RF_MODEL_NAME = "RandomForestRegressor"
GBT_MODEL_NAME = "GBTRegressor"

# Model dir
GDRIVE_MODELS_DIR = GDRIVE_DIR + "/MyDrive/BDC/project/models"

# Model path
GDRIVE_LR_MODEL = GDRIVE_MODELS_DIR + "/" + LR_MODEL_NAME
GDRIVE_GLR_MODEL = GDRIVE_MODELS_DIR + "/" + GLR_MODEL_NAME
GDRIVE_RF_MODEL = GDRIVE_MODELS_DIR + "/" + RF_MODEL_NAME
GDRIVE_GBT_MODEL = GDRIVE_MODELS_DIR + "/" + GBT_MODEL_NAME

# --------------------------------------------- #

# Utilities dir
GDRIVE_UTILITIES_DIR = GDRIVE_DIR + "/MyDrive/BDC/project/utilities"

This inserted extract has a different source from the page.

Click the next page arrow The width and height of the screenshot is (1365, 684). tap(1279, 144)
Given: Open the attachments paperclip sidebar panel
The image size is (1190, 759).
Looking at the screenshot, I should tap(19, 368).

# --------------------------------------------- #

# Results dir
GDRIVE_RESULTS_DIR = GDRIVE_DIR + "/MyDrive/BDC/project/results"

# Model results path
GDRIVE_LR_MODEL_RESULTS = GDRIVE_RESULTS_DIR + "/" + LR_MODEL_NAME + ".csv"
GDRIVE_GLR_MODEL_RESULTS = GDRIVE_RESULTS_DIR + "/" + GLR_MODEL_NAME + ".csv"
GDRIVE_RF_MODEL_RESULTS = GDRIVE_RESULTS_DIR + "/" + RF_MODEL_NAME + ".csv"
GDRIVE_GBT_MODEL_RESULTS = GDRIVE_RESULTS_DIR + "/" + GBT_MODEL_NAME + ".csv"

# Final results path
GDRIVE_FINAL_RESULTS  = GDRIVE_RESULTS_DIR + "/final.csv"

In [3]:
# Point Colaboratory to our Google Drive
from google.colab import drive

# Define GDrive paths
drive.mount(GDRIVE_DIR, force_remount=True)

Mounted at /content/drive


In [4]:
import warnings

warnings.simplefilter(action='ignore', category=FutureWarning)

In [5]:
# Install Spark and related dependencies
!pip install pyspark

Collecting pyspark
  Downloading pyspark-3.4.1.tar.gz (310.8 MB)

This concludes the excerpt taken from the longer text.